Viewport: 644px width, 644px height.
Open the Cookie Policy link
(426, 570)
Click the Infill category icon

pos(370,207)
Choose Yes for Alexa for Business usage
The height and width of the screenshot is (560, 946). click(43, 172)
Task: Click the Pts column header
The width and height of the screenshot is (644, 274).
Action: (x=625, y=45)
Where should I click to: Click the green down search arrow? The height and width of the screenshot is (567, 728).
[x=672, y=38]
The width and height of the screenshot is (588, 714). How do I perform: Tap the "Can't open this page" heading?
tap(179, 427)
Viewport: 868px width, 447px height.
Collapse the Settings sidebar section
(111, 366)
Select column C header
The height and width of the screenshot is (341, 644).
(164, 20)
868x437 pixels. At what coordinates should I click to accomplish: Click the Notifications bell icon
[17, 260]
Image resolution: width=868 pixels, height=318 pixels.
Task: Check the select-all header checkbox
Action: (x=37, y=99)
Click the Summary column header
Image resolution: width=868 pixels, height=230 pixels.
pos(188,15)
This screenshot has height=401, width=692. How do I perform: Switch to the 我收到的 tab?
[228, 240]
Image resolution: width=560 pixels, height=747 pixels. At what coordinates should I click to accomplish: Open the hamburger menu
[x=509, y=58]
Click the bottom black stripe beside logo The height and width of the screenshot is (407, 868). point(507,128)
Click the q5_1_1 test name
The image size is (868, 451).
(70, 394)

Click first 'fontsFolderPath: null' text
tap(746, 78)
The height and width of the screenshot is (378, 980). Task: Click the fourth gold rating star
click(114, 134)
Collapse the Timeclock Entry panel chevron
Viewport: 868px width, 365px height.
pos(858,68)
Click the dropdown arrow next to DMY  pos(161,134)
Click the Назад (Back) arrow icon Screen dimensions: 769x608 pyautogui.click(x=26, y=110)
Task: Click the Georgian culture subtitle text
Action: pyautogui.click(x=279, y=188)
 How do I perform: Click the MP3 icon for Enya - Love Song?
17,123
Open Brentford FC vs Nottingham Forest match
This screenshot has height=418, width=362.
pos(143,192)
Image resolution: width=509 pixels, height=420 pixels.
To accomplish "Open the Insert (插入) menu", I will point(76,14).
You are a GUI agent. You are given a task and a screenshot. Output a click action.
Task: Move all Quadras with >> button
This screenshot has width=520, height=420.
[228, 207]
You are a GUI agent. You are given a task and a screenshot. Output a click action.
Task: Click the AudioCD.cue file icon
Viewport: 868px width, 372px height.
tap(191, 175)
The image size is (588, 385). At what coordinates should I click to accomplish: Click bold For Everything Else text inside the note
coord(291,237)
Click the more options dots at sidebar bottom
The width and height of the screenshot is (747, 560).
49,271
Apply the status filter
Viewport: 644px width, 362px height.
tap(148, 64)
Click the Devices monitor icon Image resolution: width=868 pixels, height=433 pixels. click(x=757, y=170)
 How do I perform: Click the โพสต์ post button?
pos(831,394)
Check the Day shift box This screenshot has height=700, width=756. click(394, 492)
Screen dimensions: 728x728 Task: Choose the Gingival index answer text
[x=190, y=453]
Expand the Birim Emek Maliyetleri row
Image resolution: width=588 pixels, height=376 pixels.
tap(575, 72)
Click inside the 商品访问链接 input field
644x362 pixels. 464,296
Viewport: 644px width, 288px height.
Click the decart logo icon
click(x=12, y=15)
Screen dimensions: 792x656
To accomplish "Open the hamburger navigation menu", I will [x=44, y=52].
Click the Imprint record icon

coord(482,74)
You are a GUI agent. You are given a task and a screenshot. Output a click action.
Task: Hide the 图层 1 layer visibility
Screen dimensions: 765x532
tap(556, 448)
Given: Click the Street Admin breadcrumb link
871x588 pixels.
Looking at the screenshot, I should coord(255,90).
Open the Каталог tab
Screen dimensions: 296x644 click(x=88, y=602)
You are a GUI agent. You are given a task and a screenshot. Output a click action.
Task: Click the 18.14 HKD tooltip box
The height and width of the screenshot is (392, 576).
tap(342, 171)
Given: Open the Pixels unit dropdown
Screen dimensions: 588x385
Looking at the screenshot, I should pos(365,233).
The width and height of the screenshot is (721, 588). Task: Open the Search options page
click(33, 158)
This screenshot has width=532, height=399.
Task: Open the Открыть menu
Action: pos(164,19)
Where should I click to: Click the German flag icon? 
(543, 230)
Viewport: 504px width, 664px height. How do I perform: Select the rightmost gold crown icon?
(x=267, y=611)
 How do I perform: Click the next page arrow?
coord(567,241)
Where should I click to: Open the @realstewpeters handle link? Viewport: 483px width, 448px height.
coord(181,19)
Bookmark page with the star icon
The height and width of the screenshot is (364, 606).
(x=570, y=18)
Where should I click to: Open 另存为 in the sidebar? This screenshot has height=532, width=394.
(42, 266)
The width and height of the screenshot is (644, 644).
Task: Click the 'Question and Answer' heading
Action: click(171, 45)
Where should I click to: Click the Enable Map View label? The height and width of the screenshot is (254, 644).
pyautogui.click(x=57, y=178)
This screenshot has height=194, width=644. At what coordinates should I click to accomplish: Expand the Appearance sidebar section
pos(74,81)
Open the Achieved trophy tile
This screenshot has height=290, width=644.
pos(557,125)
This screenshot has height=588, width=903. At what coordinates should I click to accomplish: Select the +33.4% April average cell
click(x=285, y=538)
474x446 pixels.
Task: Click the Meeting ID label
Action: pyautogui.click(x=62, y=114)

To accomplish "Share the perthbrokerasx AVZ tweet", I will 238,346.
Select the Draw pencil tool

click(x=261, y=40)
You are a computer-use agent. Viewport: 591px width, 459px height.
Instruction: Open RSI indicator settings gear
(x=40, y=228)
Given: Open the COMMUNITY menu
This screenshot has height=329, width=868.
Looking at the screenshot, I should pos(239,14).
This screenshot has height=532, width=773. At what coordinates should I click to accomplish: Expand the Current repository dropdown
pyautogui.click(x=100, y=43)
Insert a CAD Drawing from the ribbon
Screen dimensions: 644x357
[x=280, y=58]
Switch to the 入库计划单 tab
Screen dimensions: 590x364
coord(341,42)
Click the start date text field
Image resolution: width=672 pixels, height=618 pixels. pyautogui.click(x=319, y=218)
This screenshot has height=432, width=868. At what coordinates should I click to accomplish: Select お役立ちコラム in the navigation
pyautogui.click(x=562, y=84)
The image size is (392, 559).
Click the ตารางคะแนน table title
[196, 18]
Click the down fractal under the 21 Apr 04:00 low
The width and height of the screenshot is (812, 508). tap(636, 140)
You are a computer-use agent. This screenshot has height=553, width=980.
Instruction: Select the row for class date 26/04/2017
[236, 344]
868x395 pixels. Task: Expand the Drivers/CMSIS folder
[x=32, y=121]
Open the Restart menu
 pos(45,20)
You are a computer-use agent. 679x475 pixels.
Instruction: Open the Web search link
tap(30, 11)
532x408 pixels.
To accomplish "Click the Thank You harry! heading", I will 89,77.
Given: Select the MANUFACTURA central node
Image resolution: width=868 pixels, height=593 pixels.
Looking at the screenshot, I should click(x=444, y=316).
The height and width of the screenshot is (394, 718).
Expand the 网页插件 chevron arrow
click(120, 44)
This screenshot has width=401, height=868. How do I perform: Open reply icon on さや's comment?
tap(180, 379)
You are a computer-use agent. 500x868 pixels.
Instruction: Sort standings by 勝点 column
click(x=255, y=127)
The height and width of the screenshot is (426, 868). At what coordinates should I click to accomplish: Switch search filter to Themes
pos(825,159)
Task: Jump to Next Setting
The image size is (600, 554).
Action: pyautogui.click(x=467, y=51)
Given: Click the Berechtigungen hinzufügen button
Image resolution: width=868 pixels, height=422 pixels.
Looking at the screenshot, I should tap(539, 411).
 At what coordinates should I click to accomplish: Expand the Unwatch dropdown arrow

+ + + + +

# ASSIGNED TASK:
Write all the entries again precisely as they were given.

# RESULT BELOW:
Viewport: 644px width, 644px height.
Open the Cookie Policy link
(426, 570)
Click the Infill category icon

pos(370,207)
Choose Yes for Alexa for Business usage
The height and width of the screenshot is (560, 946). click(43, 172)
Task: Click the Pts column header
The width and height of the screenshot is (644, 274).
Action: (x=625, y=45)
Where should I click to: Click the green down search arrow? The height and width of the screenshot is (567, 728).
[x=672, y=38]
The width and height of the screenshot is (588, 714). How do I perform: Tap the "Can't open this page" heading?
tap(179, 427)
Viewport: 868px width, 447px height.
Collapse the Settings sidebar section
(111, 366)
Select column C header
The height and width of the screenshot is (341, 644).
(164, 20)
868x437 pixels. At what coordinates should I click to accomplish: Click the Notifications bell icon
[17, 260]
Image resolution: width=868 pixels, height=318 pixels.
Task: Check the select-all header checkbox
Action: (x=37, y=99)
Click the Summary column header
Image resolution: width=868 pixels, height=230 pixels.
pos(188,15)
This screenshot has height=401, width=692. How do I perform: Switch to the 我收到的 tab?
[228, 240]
Image resolution: width=560 pixels, height=747 pixels. At what coordinates should I click to accomplish: Open the hamburger menu
[x=509, y=58]
Click the bottom black stripe beside logo The height and width of the screenshot is (407, 868). point(507,128)
Click the q5_1_1 test name
The image size is (868, 451).
(70, 394)

Click first 'fontsFolderPath: null' text
tap(746, 78)
The height and width of the screenshot is (378, 980). Task: Click the fourth gold rating star
click(114, 134)
Collapse the Timeclock Entry panel chevron
Viewport: 868px width, 365px height.
pos(858,68)
Click the dropdown arrow next to DMY  pos(161,134)
Click the Назад (Back) arrow icon Screen dimensions: 769x608 pyautogui.click(x=26, y=110)
Task: Click the Georgian culture subtitle text
Action: pyautogui.click(x=279, y=188)
 How do I perform: Click the MP3 icon for Enya - Love Song?
17,123
Open Brentford FC vs Nottingham Forest match
This screenshot has height=418, width=362.
pos(143,192)
Image resolution: width=509 pixels, height=420 pixels.
To accomplish "Open the Insert (插入) menu", I will point(76,14).
You are a GUI agent. You are given a task and a screenshot. Output a click action.
Task: Move all Quadras with >> button
This screenshot has width=520, height=420.
[228, 207]
You are a GUI agent. You are given a task and a screenshot. Output a click action.
Task: Click the AudioCD.cue file icon
Viewport: 868px width, 372px height.
tap(191, 175)
The image size is (588, 385). At what coordinates should I click to accomplish: Click bold For Everything Else text inside the note
coord(291,237)
Click the more options dots at sidebar bottom
The width and height of the screenshot is (747, 560).
49,271
Apply the status filter
Viewport: 644px width, 362px height.
tap(148, 64)
Click the Devices monitor icon Image resolution: width=868 pixels, height=433 pixels. click(x=757, y=170)
 How do I perform: Click the โพสต์ post button?
pos(831,394)
Check the Day shift box This screenshot has height=700, width=756. click(394, 492)
Screen dimensions: 728x728 Task: Choose the Gingival index answer text
[x=190, y=453]
Expand the Birim Emek Maliyetleri row
Image resolution: width=588 pixels, height=376 pixels.
tap(575, 72)
Click inside the 商品访问链接 input field
644x362 pixels. 464,296
Viewport: 644px width, 288px height.
Click the decart logo icon
click(x=12, y=15)
Screen dimensions: 792x656
To accomplish "Open the hamburger navigation menu", I will [x=44, y=52].
Click the Imprint record icon

coord(482,74)
You are a GUI agent. You are given a task and a screenshot. Output a click action.
Task: Hide the 图层 1 layer visibility
Screen dimensions: 765x532
tap(556, 448)
Given: Click the Street Admin breadcrumb link
871x588 pixels.
Looking at the screenshot, I should coord(255,90).
Open the Каталог tab
Screen dimensions: 296x644 click(x=88, y=602)
You are a GUI agent. You are given a task and a screenshot. Output a click action.
Task: Click the 18.14 HKD tooltip box
The height and width of the screenshot is (392, 576).
tap(342, 171)
Given: Open the Pixels unit dropdown
Screen dimensions: 588x385
Looking at the screenshot, I should pos(365,233).
The width and height of the screenshot is (721, 588). Task: Open the Search options page
click(33, 158)
This screenshot has width=532, height=399.
Task: Open the Открыть menu
Action: pos(164,19)
Where should I click to: Click the German flag icon? 
(543, 230)
Viewport: 504px width, 664px height. How do I perform: Select the rightmost gold crown icon?
(x=267, y=611)
 How do I perform: Click the next page arrow?
coord(567,241)
Where should I click to: Open the @realstewpeters handle link? Viewport: 483px width, 448px height.
coord(181,19)
Bookmark page with the star icon
The height and width of the screenshot is (364, 606).
(x=570, y=18)
Where should I click to: Open 另存为 in the sidebar? This screenshot has height=532, width=394.
(42, 266)
The width and height of the screenshot is (644, 644).
Task: Click the 'Question and Answer' heading
Action: click(171, 45)
Where should I click to: Click the Enable Map View label? The height and width of the screenshot is (254, 644).
pyautogui.click(x=57, y=178)
This screenshot has height=194, width=644. At what coordinates should I click to accomplish: Expand the Appearance sidebar section
pos(74,81)
Open the Achieved trophy tile
This screenshot has height=290, width=644.
pos(557,125)
This screenshot has height=588, width=903. At what coordinates should I click to accomplish: Select the +33.4% April average cell
click(x=285, y=538)
474x446 pixels.
Task: Click the Meeting ID label
Action: pyautogui.click(x=62, y=114)

To accomplish "Share the perthbrokerasx AVZ tweet", I will 238,346.
Select the Draw pencil tool

click(x=261, y=40)
You are a computer-use agent. Viewport: 591px width, 459px height.
Instruction: Open RSI indicator settings gear
(x=40, y=228)
Given: Open the COMMUNITY menu
This screenshot has height=329, width=868.
Looking at the screenshot, I should pos(239,14).
This screenshot has height=532, width=773. At what coordinates should I click to accomplish: Expand the Current repository dropdown
pyautogui.click(x=100, y=43)
Insert a CAD Drawing from the ribbon
Screen dimensions: 644x357
[x=280, y=58]
Switch to the 入库计划单 tab
Screen dimensions: 590x364
coord(341,42)
Click the start date text field
Image resolution: width=672 pixels, height=618 pixels. pyautogui.click(x=319, y=218)
This screenshot has height=432, width=868. At what coordinates should I click to accomplish: Select お役立ちコラム in the navigation
pyautogui.click(x=562, y=84)
The image size is (392, 559).
Click the ตารางคะแนน table title
[196, 18]
Click the down fractal under the 21 Apr 04:00 low
The width and height of the screenshot is (812, 508). tap(636, 140)
You are a computer-use agent. This screenshot has height=553, width=980.
Instruction: Select the row for class date 26/04/2017
[236, 344]
868x395 pixels. Task: Expand the Drivers/CMSIS folder
[x=32, y=121]
Open the Restart menu
 pos(45,20)
You are a computer-use agent. 679x475 pixels.
Instruction: Open the Web search link
tap(30, 11)
532x408 pixels.
To accomplish "Click the Thank You harry! heading", I will 89,77.
Given: Select the MANUFACTURA central node
Image resolution: width=868 pixels, height=593 pixels.
Looking at the screenshot, I should click(x=444, y=316).
The height and width of the screenshot is (394, 718).
Expand the 网页插件 chevron arrow
click(120, 44)
This screenshot has width=401, height=868. How do I perform: Open reply icon on さや's comment?
tap(180, 379)
You are a computer-use agent. 500x868 pixels.
Instruction: Sort standings by 勝点 column
click(x=255, y=127)
The height and width of the screenshot is (426, 868). At what coordinates should I click to accomplish: Switch search filter to Themes
pos(825,159)
Task: Jump to Next Setting
The image size is (600, 554).
Action: pyautogui.click(x=467, y=51)
Given: Click the Berechtigungen hinzufügen button
Image resolution: width=868 pixels, height=422 pixels.
Looking at the screenshot, I should tap(539, 411).
 At what coordinates should I click to accomplish: Expand the Unwatch dropdown arrow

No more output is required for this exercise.